Problem details —
Line by line, copy all of the data exactly.

Entries provided —
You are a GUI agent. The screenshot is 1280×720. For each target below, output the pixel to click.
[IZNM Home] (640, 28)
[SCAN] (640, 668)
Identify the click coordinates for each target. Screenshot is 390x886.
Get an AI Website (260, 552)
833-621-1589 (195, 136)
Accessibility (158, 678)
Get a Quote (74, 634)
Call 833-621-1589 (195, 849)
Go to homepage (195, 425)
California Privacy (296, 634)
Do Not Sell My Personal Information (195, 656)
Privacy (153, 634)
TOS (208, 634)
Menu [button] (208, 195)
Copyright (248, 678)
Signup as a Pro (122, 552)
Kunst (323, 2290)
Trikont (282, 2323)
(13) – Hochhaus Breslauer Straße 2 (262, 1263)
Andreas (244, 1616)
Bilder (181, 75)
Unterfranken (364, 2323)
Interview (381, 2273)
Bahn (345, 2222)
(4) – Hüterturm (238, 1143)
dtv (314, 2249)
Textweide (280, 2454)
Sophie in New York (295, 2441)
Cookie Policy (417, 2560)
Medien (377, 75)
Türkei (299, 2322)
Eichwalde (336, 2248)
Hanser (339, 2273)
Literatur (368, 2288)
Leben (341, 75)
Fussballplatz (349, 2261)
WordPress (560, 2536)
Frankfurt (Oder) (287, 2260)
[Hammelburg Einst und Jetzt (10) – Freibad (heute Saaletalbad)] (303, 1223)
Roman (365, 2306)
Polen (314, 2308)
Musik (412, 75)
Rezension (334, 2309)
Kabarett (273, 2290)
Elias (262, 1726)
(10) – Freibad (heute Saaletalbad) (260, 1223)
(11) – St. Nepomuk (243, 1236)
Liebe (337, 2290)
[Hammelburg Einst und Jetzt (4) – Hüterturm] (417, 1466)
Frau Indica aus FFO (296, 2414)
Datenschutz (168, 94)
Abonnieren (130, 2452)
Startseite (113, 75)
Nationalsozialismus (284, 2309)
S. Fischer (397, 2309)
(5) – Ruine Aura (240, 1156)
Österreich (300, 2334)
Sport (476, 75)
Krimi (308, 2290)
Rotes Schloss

Your solution —
You are a GUI agent. The screenshot is 1280×720. For each target below, output the pixel to click.
[IZNM Home] (640, 28)
[SCAN] (640, 668)
Identify the click coordinates for each target. Screenshot is 390x886.
Get an AI Website (260, 552)
833-621-1589 (195, 136)
Accessibility (158, 678)
Get a Quote (74, 634)
Call 833-621-1589 (195, 849)
Go to homepage (195, 425)
California Privacy (296, 634)
Do Not Sell My Personal Information (195, 656)
Privacy (153, 634)
TOS (208, 634)
Menu [button] (208, 195)
Copyright (248, 678)
Signup as a Pro (122, 552)
Kunst (323, 2290)
Trikont (282, 2323)
(13) – Hochhaus Breslauer Straße 2 (262, 1263)
Andreas (244, 1616)
Bilder (181, 75)
Unterfranken (364, 2323)
Interview (381, 2273)
Bahn (345, 2222)
(4) – Hüterturm (238, 1143)
dtv (314, 2249)
Textweide (280, 2454)
Sophie in New York (295, 2441)
Cookie Policy (417, 2560)
Medien (377, 75)
Türkei (299, 2322)
Eichwalde (336, 2248)
Hanser (339, 2273)
Literatur (368, 2288)
Leben (341, 75)
Fussballplatz (349, 2261)
WordPress (560, 2536)
Frankfurt (Oder) (287, 2260)
[Hammelburg Einst und Jetzt (10) – Freibad (heute Saaletalbad)] (303, 1223)
Roman (365, 2306)
Polen (314, 2308)
Musik (412, 75)
Rezension (334, 2309)
Kabarett (273, 2290)
Elias (262, 1726)
(10) – Freibad (heute Saaletalbad) (260, 1223)
(11) – St. Nepomuk (243, 1236)
Liebe (337, 2290)
[Hammelburg Einst und Jetzt (4) – Hüterturm] (417, 1466)
Frau Indica aus FFO (296, 2414)
Datenschutz (168, 94)
Abonnieren (130, 2452)
Startseite (113, 75)
Nationalsozialismus (284, 2309)
S. Fischer (397, 2309)
(5) – Ruine Aura (240, 1156)
Österreich (300, 2334)
Sport (476, 75)
Krimi (308, 2290)
Rotes Schloss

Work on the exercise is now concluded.